In 1917, the Italian Army commissioned several arms manufacturers to develop a single-barreled infantry carbine version of the twin-barreled Villar Perosa submachine gun, which they felt was a useful trench-clearing weapon but impractical in its then-current state. Beretta was one of several companies participating in this commission and placed Tullio Marengoni in charge of the project; the resultant weapon was the M1918. It was trialed by the Army Test Commission against rival designs, including the FIAT and the Ansaldo Crocetti, and the considered the best of the weapons offered. As a result, it was quickly adopted in late 1918 as the Moschetto Automatico Revelli-Beretta. Production ended after the end of World War I. In 1930, Beretta converted many World War I-era M1918s into closed-bolt carbines known as the M1918/30 for the Italian and Argentinian police forces.
The M1918 saw further combat use in when Italy invaded Ethiopia in 1935. In 1938, the M1918 was officially superseded by the Beretta Model 38, but it remained in limited use during World War II. After the war, any M1918s remaining in circulation were retracted from military issue.
The M1918 was a delayed blowback carbine; internally it was identical to the Villar Perosa. The only major internal difference was the redesign of the trigger mechanism.
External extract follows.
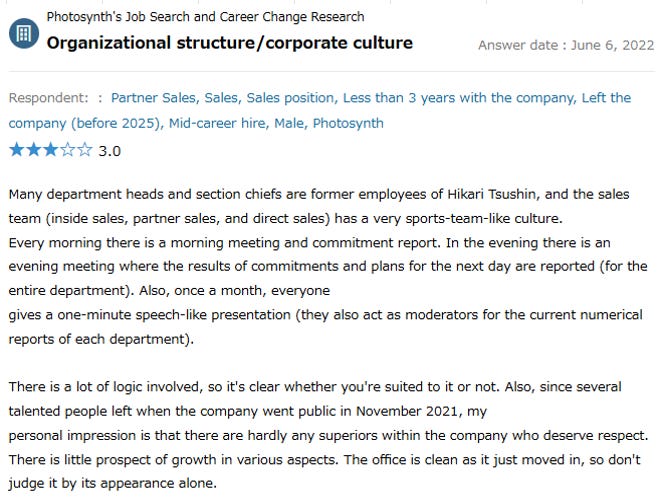Click the fourth empty star outline

point(67,150)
Much of the components came from existing Italian military rifles - the furniture was taken from the Vetterli-Vitali and the folding bayonet was taken from the Carcano rifle. Owing to the magazine placement, the gun's sights were offset to the right side. The M1918s were hand-built.
The standard "Monogrillo" model had no selective fire capability and fired exclusively in semi-auto. The "Bigrillo" variant had a two-trigger selective fire capability, as well as redesigned furniture, but lacked the folding bayonet of the earlier version.
Model 1918 Monogrillo
The original single-trigger version of the gun, produced from 1918 to about 1920. These were built almost entirely from surplus components taken from the Villar Perosa, the Vetterli-Vitali, and the Carcano carbine. It was taken into service in 1918 and fired in semi-automatic only. It began to be phased out of service during the 1920s, and starting in 1930, Beretta began to repurpose many surplus M1918s into M1918/30 carbines. However, a small number of original M1918s were still in service by the time of World War II.
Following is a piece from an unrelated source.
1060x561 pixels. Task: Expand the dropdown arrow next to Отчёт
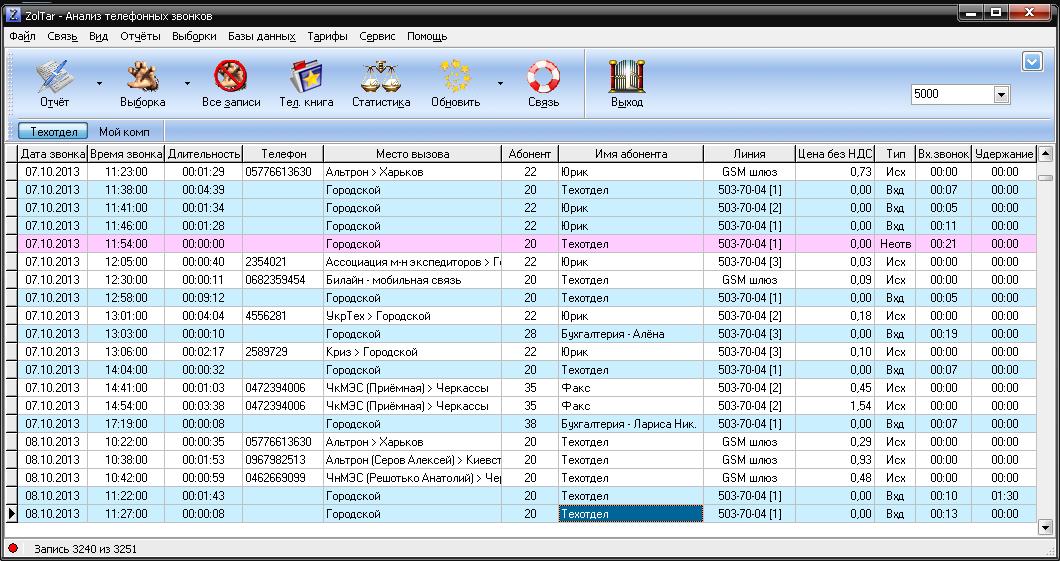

Beretta also produced a prototype version of the M1918 with a bottom-placed magazine feed. This was achieved by flipping the receiver upside-down; this also meant the cocking slot was facing the left side and the spent cartridges ejected straight upward. This model was not put into full production.
Model 1918 Bigrillo
This was an improved twin-trigger version of the M1918. This model could provide both automatic fire and single shots. The furniture for the Bigrillo variant was, unlike the standard M1918, built from the ground-up and not recycled from the Vetterli rifle. The folding Carcano bayonet was also omitted in this model. This version was reportedly made at Manifattura Italiana d’Armi, or MIDA.
Starting in 1930, Beretta re-furbished many surplus M1918s into new weapons known as the M1918/30. This variant used a fixed firing pin and fired from a closed bolt. The cocking was changed from a slot on the right side of the receiver to a retractable ring housed in the rear end of the body. The M1918/30 did not feed from the top; the magazine feed was relocated to the bottom of the receiver. The magazine capacity was 10 or 25 rounds. It was intended as a police weapon and was adopted by the Italian Forestry Corps and Argentine police forces.